GIVEN PASSAGE
■ ■ ■ ■ ■ ■ ■

An influential New York City-based singer-songwriter, with a powerful, soulful voice who bridged the gaps bewteen folk, pop, and soul.
Laura Nyro was one of pop music's true originals: A brilliant and innovative composer, her songs found greater commercial success in the hands of other performers, but her own records -- intricate, haunting works highlighting her singularly powerful vocal phrasing, evocative lyrics, and alchemical fusion of gospel, soul, folk, and jazz structures -- remain her definitive artistic legacy.
The daughter of a jazz trumpeter, she was born Laura Nigro on October 18, 1947, and composed her first songs at the age of eight. After attending Manhattan's famed High School of Music and Art, she began performing in area clubs, drawing on influences as diverse as Bob Dylan and John Coltrane.

■ ■ ■ ■ ■ ■ ■

SUPPLIED INFORMATION
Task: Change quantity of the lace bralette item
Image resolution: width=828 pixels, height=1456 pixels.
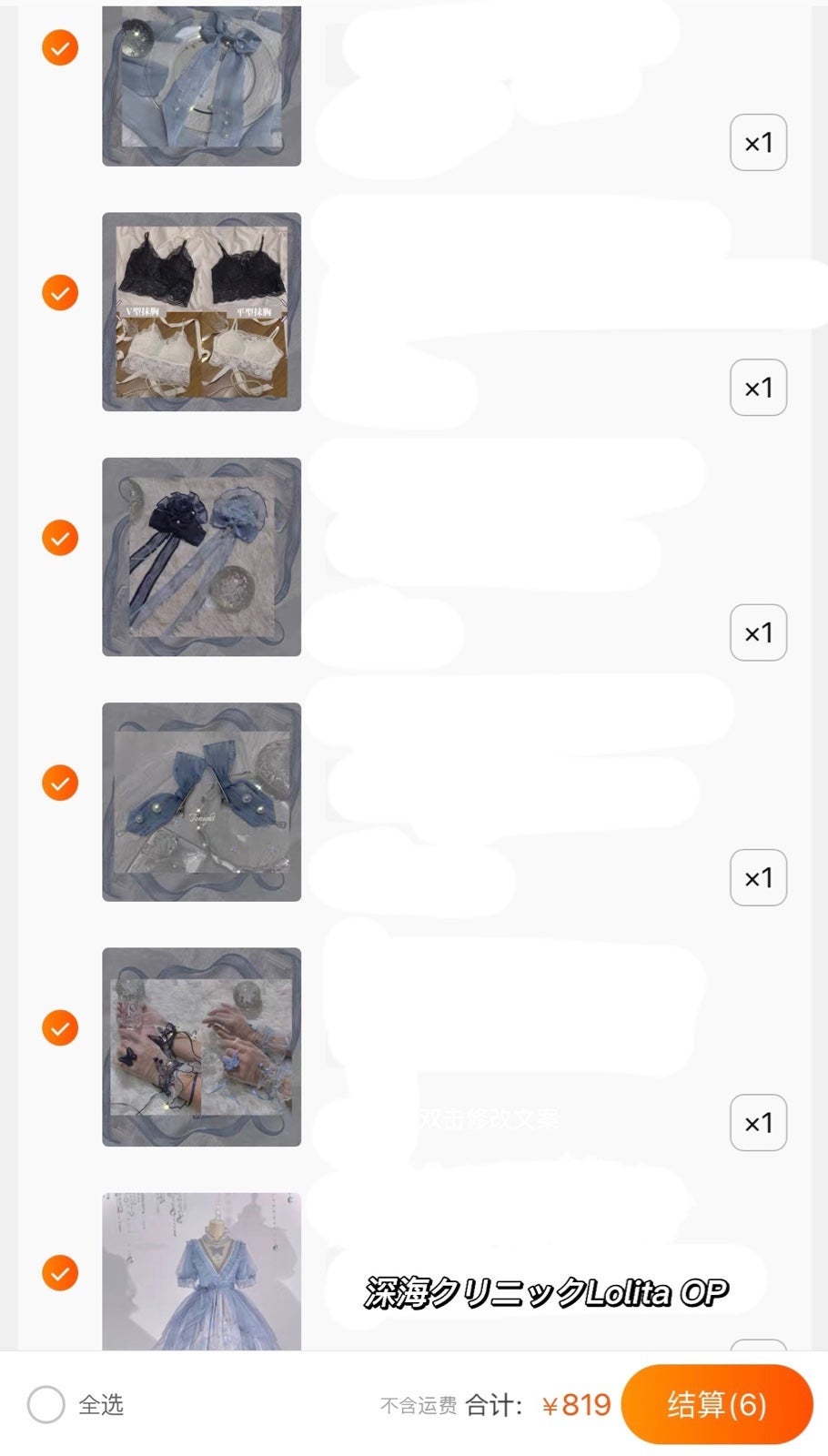Action: pos(758,388)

■ ■ ■ ■ ■ ■ ■

WHAT TO WORK ON
1) Answer these questions from the Laura Nyro biography:
(a) Whose recordings of her songs brought them greater commercial success?
(b) On what date was she born?
(c) Which school did she attend before performing in clubs?
2) List every musical structure that the Laura Nyro biography says her own records fuse.

OUTPUTS BY TASK
1)
(a) Recordings by other performers.
(b) October 18, 1947.
(c) Manhattan's High School of Music and Art.

2) Gospel, soul, folk, jazz